> SHORT TASK 1
In the records, copy out the lines from the one containing "Find the location of a" up to and including the one containing "Syntax highlighting is", reproducing them word for word.

> GIVEN PASSAGE
=====

# move over daddy.......



## smitty919 (Feb 16, 2007)

my little girl has been asking to build a plug i would say sure someday.
well after she ask for the 100th time i said fine come on.
i gave her a quick how to on the air brush and she said im ready daddy.
i was ready for a huge mess of paint all over so had the paper towels ready lol.
to make things harder she says i want to do the lines on the plug like you do "gills" ohhh boy ok give it a shot.
when i tell ya she did great i mean it take a look.
im proud of her like you cant believe .
this will be the go to plug in my bag.


----------



## cygnus-x1 (Oct 12, 2005)

Very nice !!!
May I ask how old she is? That is perty work!


----------



## smitty919 (Feb 16, 2007)

she will be 9 in a few days


----------



## sprtsracer (Apr 27, 2005)

NEVER underestimate your children! I think they are all smarter than me! Ain't kids grand??? Encourage them, bolster them, and help them. They are our future! Congratulations, Smitty, on raising a great daughter! One of the best moments in your life will be when SHE catches something on that lure that SHE made! Let her have at it!!!


----------



## fishinmama (Oct 14, 2006)

i am impressed--very impressed! WOW! a signed original -- maybe you better hold on to that lure - it may be worth something someday, just think if that is her very first effort, imagine what she might do!


----------



## smitty919 (Feb 16, 2007)

lol you guy are not helping me now she seems to think se is better than me.
i had to send her to bed just cant take it any more lol lol lol.

she is allready talking about her next one she wants to do hearts on it for mommy...


----------



## fishinmama (Oct 14, 2006)

sideways hearts as a scale pattern - i am liking the way this girl thinks!


----------



## smitty919 (Feb 16, 2007)

fishinmama said:


> sideways hearts as a scale pattern - i am liking the way this girl thinks!



that does sound cool lolopcorn:


----------



## lil red jeep (Aug 17, 2007)

This may not help your situation, but may do her heart some good. If that "Alyssa" original is for sale, I'll take it! Terrific work!


----------



## Fishman (Apr 23, 2000)

Perty werk. Keep sending that artiste work on to t he net for all to see.


----------



## RuddeDogg (Mar 20, 2004)

HHHMMM...........Alyssa's A+ Lures........That's a great name for a new business. Great work!!!!!!


----------

=====

> SHORT TASK 2
Using the forum thread about the girl's painted plug, answer these:
(a) How old will the girl be in a few days?
(b) What does she want to put on her next one, and for whom?
(c) What business name does RuddeDogg suggest?

> EXERCISE INPUTS
=====

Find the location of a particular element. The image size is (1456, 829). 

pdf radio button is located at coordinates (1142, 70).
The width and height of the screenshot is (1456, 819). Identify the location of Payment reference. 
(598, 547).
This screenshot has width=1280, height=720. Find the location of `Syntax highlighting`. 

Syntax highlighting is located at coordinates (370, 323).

=====

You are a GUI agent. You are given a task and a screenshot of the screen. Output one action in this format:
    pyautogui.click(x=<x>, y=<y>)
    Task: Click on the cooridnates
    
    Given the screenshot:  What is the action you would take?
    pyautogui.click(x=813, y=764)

=====

> CORRECT RESULT 1
Find the location of a particular element. The image size is (1456, 829). 

pdf radio button is located at coordinates (1142, 70).
The width and height of the screenshot is (1456, 819). Identify the location of Payment reference. 
(598, 547).
This screenshot has width=1280, height=720. Find the location of `Syntax highlighting`. 

Syntax highlighting is located at coordinates (370, 323).

> CORRECT RESULT 2
(a) She will be 9.
(b) Hearts, for mommy.
(c) Alyssa's A+ Lures.